An open-source software provider that helps enterprises get onto the cloud, Red Hat gets much of its business from its Enterprise Linux operating system, which helps run companies' applications via private and public clouds.
But the Enterprise Linux division's modest second-quarter growth of 8 percent didn't mean business was slowing permanently, Whitehurst told "Mad Money" host Jim Cramer in an exclusive interview.
"Two and a half years ago, we started down a path of trying to get our customers in three-year agreements. By getting them in three-year agreements on Linux, it gives us time to go then sell them new products," he said.
"The problem with that is those three-year agreements are typically fixed, and so they don't go up in value every year, so the bulk of our Linux business and these three-year deals isn't growing at all," Whitehurst continued.
As the three-year deals come closer to their renewal dates, however, the Linux business should turn up, the CEO said.
"We did say we expect this is the bottom and it should re-accelerate from here. We have good visibility and our total backlog grew 20 percent this quarter, so we have a pretty good sense that it'll accelerate from here," he told Cramer. "Next year, with a lot more renewals from those, you should see more growth."
Investors were also concerned by what Red Hat called a "larger competitive loss" to a legacy on-premise software provider in the second quarter. The company chalked the loss up to price competition.

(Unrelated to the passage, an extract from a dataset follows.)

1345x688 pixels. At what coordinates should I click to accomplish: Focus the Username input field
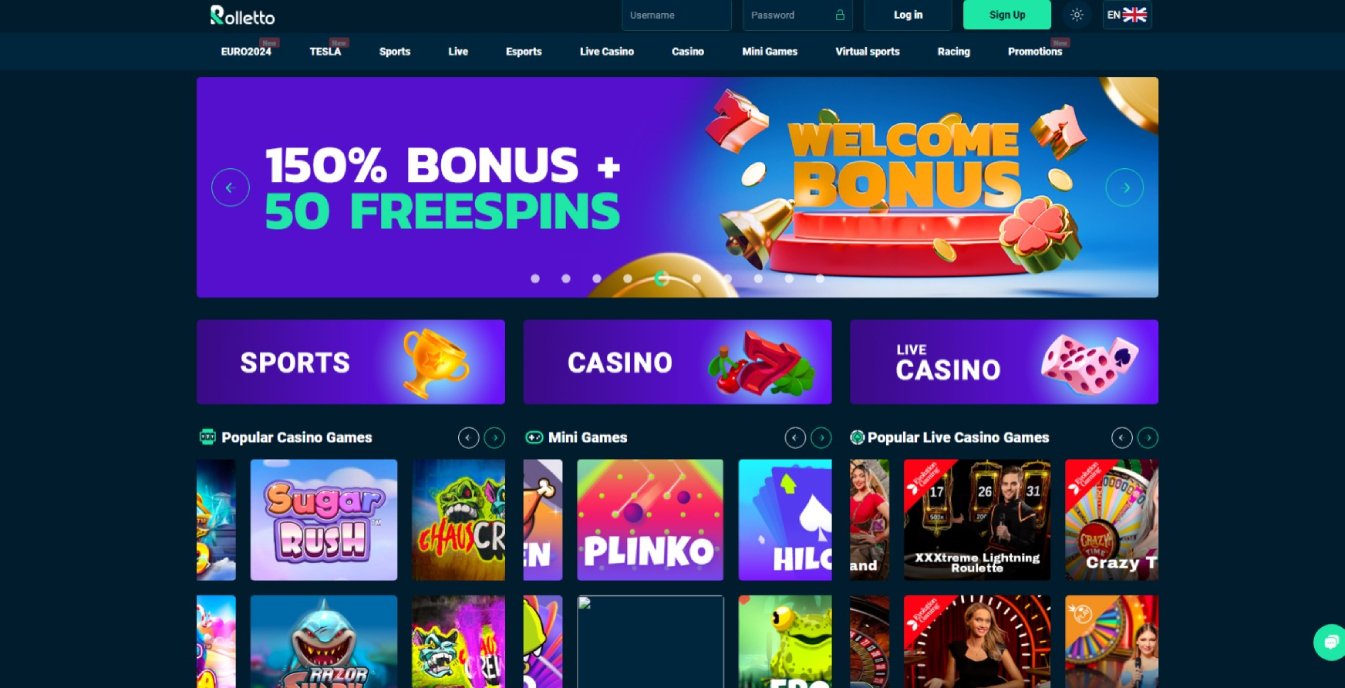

Whitehurst came back at the criticism by noting that of the 300 deals Red Hat has made in the last three years, only two clients left for competing offers and didn't return.
"We've only had one other customer beyond this one which went away and didn't then later come back," he told Cramer. "If you went all 300 out of 300, it probably means you're underpricing. So I'm OK losing one every now and then. Let the customer try something else and then realize the value of what we do."
Red Hat's stock ended Friday trading up 0.61 percent, at $134.62 a share. The company has announced partnerships with Microsoft and IBM to speed up cloud adoption across industries.
Disclosure: Cramer's charitable trust owns shares of Microsoft.